In the entries below, filter for the word "tweet" and copy every matching line.

(Stored data entries)
────────────────────────────────────────
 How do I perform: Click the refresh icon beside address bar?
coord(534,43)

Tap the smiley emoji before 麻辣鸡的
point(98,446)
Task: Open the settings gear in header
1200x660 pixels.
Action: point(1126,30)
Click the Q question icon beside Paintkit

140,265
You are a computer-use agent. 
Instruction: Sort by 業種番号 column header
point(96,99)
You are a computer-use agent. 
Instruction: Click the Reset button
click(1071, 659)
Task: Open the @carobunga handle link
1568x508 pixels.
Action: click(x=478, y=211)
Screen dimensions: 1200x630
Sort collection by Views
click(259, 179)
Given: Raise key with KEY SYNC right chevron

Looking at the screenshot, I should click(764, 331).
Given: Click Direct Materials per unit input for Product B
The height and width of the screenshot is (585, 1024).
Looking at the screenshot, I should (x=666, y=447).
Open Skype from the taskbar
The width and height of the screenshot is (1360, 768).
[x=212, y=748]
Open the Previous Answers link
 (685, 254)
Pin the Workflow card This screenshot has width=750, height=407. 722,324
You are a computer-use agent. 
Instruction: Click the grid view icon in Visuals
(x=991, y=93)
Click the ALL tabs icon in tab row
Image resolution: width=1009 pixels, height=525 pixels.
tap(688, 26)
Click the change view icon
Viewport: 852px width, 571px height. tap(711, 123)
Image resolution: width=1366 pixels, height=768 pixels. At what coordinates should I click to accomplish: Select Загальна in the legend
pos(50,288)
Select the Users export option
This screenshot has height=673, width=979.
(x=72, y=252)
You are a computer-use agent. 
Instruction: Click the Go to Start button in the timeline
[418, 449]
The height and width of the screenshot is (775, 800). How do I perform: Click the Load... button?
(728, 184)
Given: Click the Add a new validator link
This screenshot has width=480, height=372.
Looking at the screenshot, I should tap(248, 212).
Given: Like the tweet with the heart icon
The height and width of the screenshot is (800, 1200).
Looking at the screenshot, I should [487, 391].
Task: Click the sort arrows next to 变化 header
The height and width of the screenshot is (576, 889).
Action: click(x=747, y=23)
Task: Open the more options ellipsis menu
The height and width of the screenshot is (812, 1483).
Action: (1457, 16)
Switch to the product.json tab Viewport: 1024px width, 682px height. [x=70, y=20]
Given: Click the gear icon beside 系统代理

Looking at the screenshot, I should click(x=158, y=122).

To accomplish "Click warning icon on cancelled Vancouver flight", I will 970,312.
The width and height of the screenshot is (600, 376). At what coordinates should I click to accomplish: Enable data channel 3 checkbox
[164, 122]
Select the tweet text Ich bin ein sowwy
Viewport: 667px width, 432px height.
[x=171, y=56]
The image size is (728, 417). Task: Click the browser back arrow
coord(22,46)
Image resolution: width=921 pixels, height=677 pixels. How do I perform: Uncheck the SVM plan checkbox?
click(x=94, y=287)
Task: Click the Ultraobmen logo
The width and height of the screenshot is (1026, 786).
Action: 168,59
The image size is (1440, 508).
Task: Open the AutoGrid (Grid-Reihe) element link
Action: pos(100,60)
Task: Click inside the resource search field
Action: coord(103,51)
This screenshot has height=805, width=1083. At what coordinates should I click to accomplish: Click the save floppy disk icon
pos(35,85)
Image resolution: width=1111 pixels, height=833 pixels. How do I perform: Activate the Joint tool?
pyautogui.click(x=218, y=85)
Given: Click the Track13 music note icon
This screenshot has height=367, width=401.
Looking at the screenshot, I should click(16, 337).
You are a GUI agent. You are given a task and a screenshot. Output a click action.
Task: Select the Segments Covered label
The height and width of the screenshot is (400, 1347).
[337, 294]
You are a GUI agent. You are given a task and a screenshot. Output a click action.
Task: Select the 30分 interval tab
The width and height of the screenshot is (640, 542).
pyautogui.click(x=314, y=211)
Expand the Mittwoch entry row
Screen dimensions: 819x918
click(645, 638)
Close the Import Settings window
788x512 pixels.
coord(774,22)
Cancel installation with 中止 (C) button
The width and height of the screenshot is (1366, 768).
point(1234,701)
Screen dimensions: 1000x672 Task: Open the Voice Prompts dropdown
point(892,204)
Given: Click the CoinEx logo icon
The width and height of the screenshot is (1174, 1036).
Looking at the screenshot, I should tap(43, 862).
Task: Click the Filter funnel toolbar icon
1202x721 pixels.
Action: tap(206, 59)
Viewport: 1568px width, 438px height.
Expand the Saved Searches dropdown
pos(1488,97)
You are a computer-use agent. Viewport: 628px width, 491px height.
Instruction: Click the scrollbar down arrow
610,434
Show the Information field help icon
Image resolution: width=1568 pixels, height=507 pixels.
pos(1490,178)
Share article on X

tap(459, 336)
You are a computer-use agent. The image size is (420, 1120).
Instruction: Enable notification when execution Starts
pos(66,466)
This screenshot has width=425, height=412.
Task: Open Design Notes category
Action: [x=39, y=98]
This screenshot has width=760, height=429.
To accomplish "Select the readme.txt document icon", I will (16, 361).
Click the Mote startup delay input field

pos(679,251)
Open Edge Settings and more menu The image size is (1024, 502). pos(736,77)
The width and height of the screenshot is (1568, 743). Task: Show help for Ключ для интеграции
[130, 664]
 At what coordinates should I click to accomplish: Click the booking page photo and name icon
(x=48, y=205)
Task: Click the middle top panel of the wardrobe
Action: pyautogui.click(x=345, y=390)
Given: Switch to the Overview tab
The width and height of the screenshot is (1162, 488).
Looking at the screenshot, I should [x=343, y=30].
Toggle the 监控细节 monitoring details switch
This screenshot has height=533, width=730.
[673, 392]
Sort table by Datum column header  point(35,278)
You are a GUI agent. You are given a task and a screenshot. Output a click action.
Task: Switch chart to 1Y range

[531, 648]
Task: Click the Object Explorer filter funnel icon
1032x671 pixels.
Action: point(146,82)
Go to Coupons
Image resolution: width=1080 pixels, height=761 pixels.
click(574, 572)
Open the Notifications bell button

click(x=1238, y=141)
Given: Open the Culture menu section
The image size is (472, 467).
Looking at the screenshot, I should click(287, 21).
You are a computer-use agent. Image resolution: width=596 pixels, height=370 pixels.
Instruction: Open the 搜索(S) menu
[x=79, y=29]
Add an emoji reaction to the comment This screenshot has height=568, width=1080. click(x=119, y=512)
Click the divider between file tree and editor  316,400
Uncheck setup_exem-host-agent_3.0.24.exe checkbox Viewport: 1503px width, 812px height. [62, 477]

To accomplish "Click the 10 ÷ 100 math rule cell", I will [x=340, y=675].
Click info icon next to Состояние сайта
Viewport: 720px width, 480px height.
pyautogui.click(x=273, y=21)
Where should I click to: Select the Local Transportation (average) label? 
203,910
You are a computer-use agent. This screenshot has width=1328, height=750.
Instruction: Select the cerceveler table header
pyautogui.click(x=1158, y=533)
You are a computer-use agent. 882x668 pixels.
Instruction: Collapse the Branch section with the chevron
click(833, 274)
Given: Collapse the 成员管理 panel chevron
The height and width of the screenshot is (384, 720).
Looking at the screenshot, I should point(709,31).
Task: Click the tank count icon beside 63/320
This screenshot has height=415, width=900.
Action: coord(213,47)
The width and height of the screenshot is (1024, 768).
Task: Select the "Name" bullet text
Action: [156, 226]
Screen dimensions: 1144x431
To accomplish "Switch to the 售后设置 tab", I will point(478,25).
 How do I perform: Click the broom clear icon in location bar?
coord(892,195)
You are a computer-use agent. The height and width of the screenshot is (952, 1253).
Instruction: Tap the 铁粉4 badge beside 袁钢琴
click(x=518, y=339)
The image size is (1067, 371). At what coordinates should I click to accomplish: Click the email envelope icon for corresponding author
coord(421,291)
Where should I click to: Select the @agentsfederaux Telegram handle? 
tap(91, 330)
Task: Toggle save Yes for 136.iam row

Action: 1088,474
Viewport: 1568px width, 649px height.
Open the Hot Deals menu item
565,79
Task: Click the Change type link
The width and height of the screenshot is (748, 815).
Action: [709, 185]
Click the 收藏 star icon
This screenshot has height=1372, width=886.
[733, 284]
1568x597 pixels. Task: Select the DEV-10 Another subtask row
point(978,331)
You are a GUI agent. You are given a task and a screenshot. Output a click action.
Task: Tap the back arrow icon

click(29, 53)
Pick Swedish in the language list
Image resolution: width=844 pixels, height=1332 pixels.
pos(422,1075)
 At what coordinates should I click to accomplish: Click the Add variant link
────────────────────────────────────────
§ **Answer to this problem**
Given: Like the tweet with the heart icon
Select the tweet text Ich bin ein sowwy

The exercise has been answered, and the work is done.